The power struggle at the Bank of Cyprus is not doing anyone any good and both the chairman and CEO ought to rethink their whims and get (back) down to work.
Soon after John Hourican was head-hunted and subsequently appointed, the new chief executive took over from where his interim predecessor had left off – picking up the pieces of a largely fragmented bank that had been suffering from decades of managerial abuse. This abuse included doing favours to major corporates who have since reneged on their loan repayments and put the bank in the troubled spot it is today. Unfortunately, it is these majors and their politico friends who are putting pressure on chairman Christis Hassapis and other board members, as well as senior managers, to get Hourican to back down from aggressive recovery efforts, allegedly because they are the bank’s biggest customers and they deserve better treatment.
But we live in a society where almost everything goes unpunished and those who have been unjustly accused will never have their day in court. The only form of by an outsider outsider, ie. the uninvolved, unrelated manager with no ties of any kind to anyone, hence no obligations.
It is because of the refusal of the majors to pay their delayed debts that the bank is having trouble with recovery efforts, ultimately resulting in a fine line between fair liquidity and risky liquidity. Whatever the ratio, the bank is strapped for cash and has no fresh money to lend to consumers and new borrowers in order to get the economy started again. Businesses, and in particular SMEs, are struggling and many have resorted to liquidation, making it worse for the bank that holds all this debt.
Hourican and his team so far seem to have done well with the gradual sell-off of unwanted assets, first and foremost being the timely exit from the Ukraine bank, albeit at a lower price. Next, it will have to get rid of its stake in CMP Laiki Insurance, which, ironically, even the French 50:50 partner does not want. Perhaps it is time to revive talks with old investors who had shown an interest in Eurolife and General Insurance Co. to buy CMP Laiki.
On the other hand, despite the forced-sale of the Greek banking operations, the life insurance division in Greece is a steady revenue earner, not worth selling, as the bank’s growth will undoubtedly come from overseas activities this year.

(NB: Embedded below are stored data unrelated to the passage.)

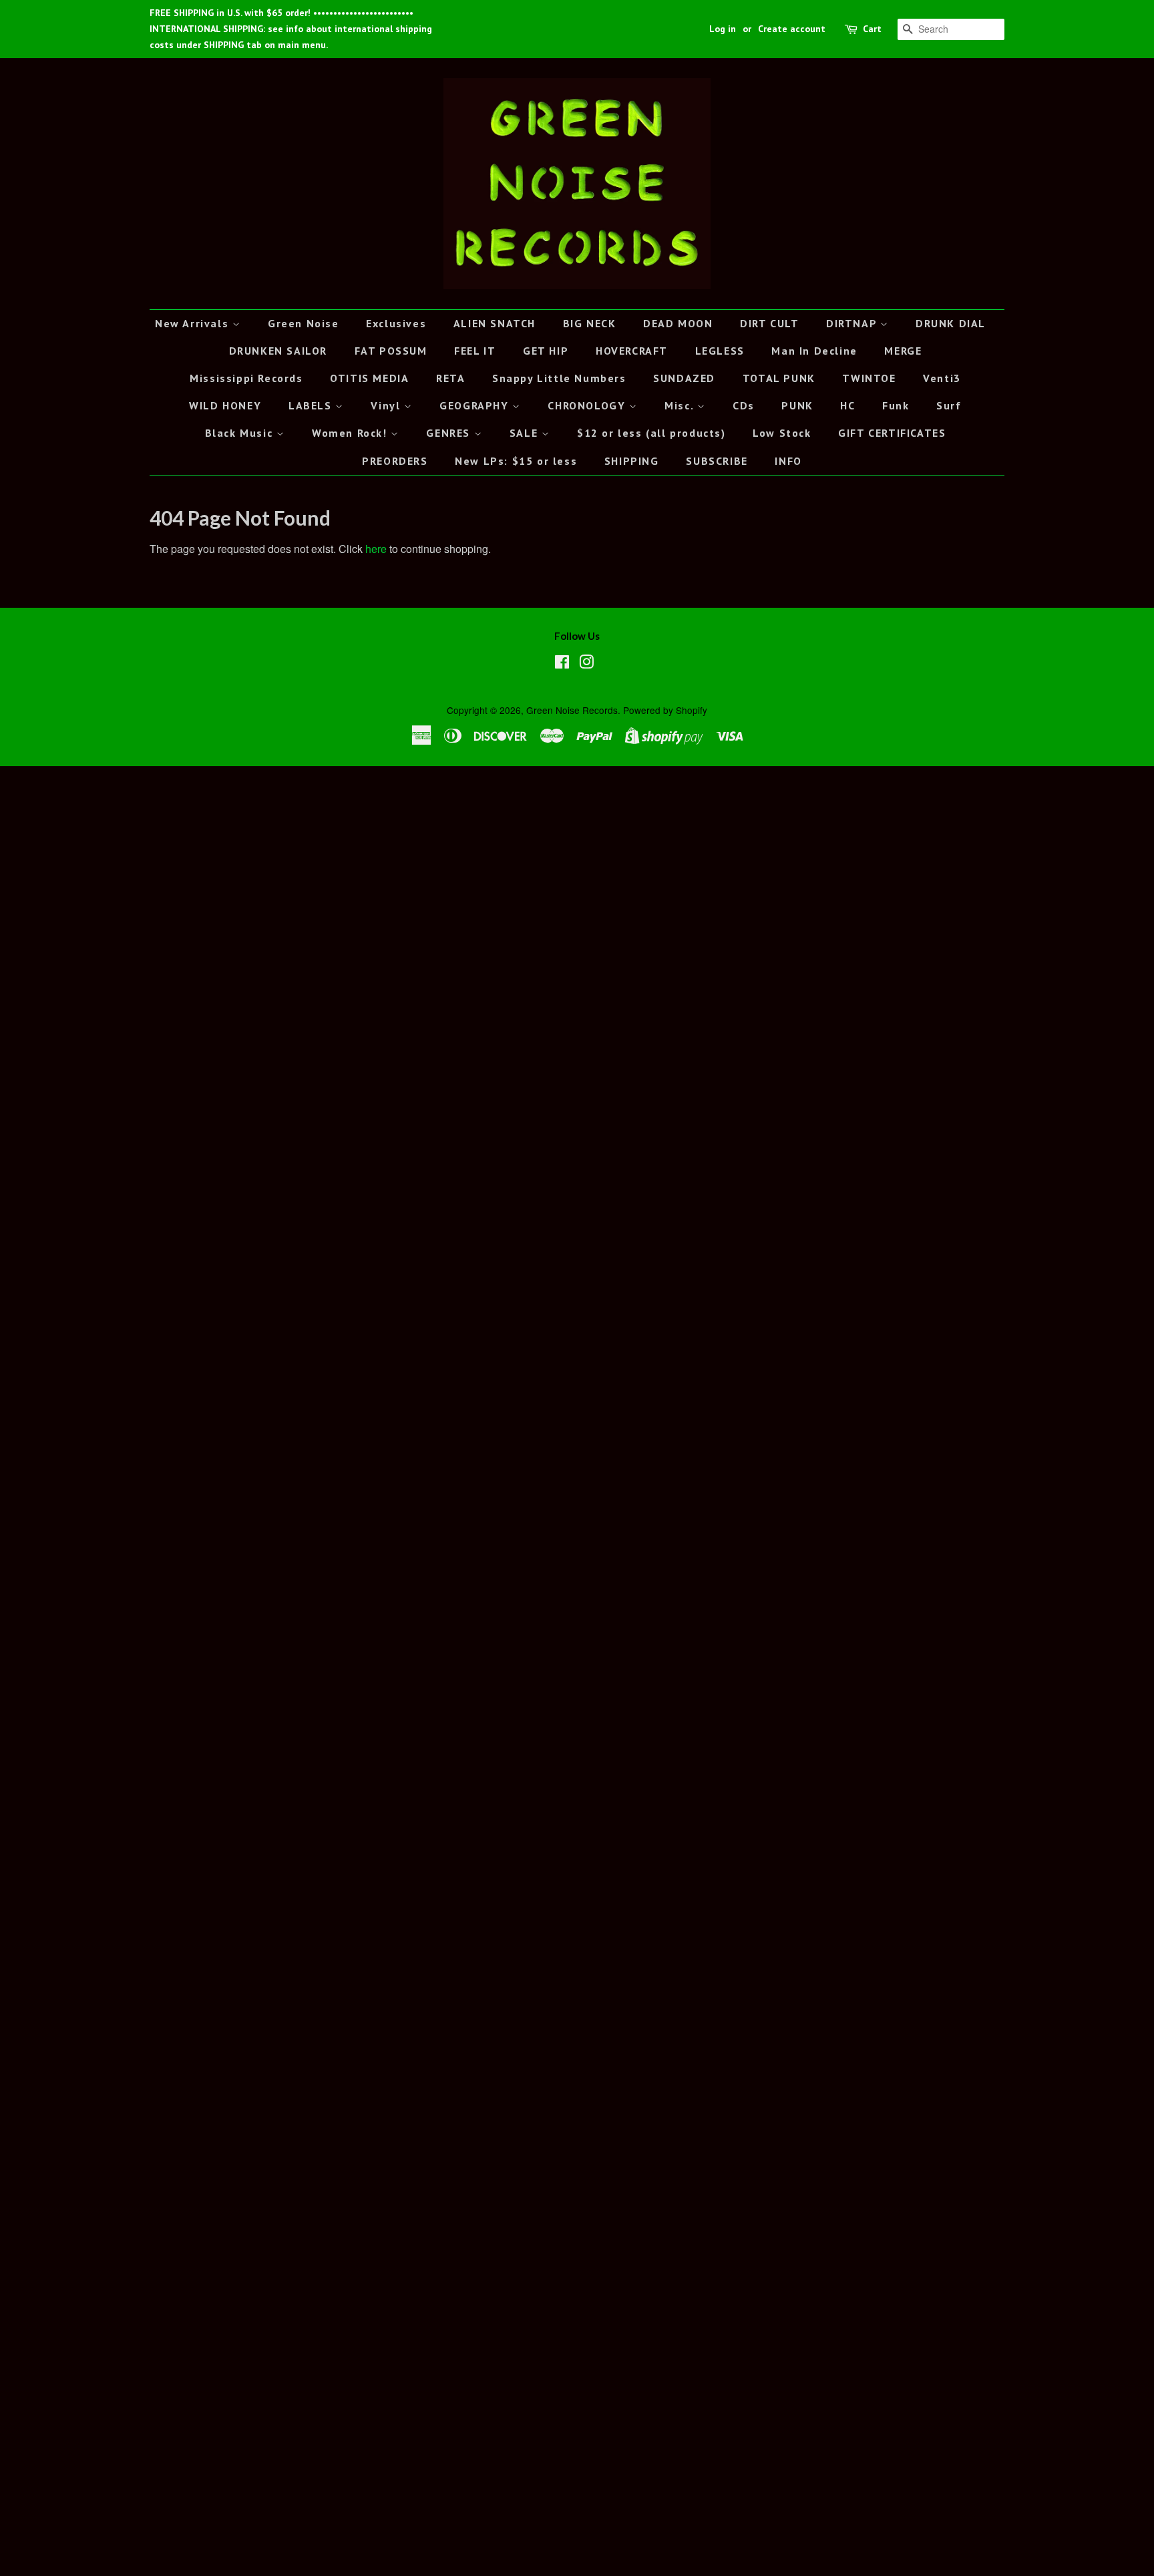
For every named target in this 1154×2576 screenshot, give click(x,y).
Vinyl (387, 405)
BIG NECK (589, 323)
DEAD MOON (678, 323)
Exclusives (396, 323)
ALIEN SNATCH (494, 323)
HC (847, 405)
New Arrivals (193, 323)
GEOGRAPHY (475, 405)
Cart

This also suggests that the sale of Uniastrum in Russia should only come after very hard thought, as, if properly managed, that network too could prove a steady revenue earner for the bank.
But these are taking too long and everyone is suffering, at least everyone outside the Bank of Cyprus (and government) who do not receive their pay cheques regularly at the end of the month. Perhaps it’s time for some rapid action to get the bank up and running again, otherwise it will remain in free-wheel for a long time, with no prospects of a quick recovery.
If Hassapis and Hourican cannot find the courage to work together, then they should both go home.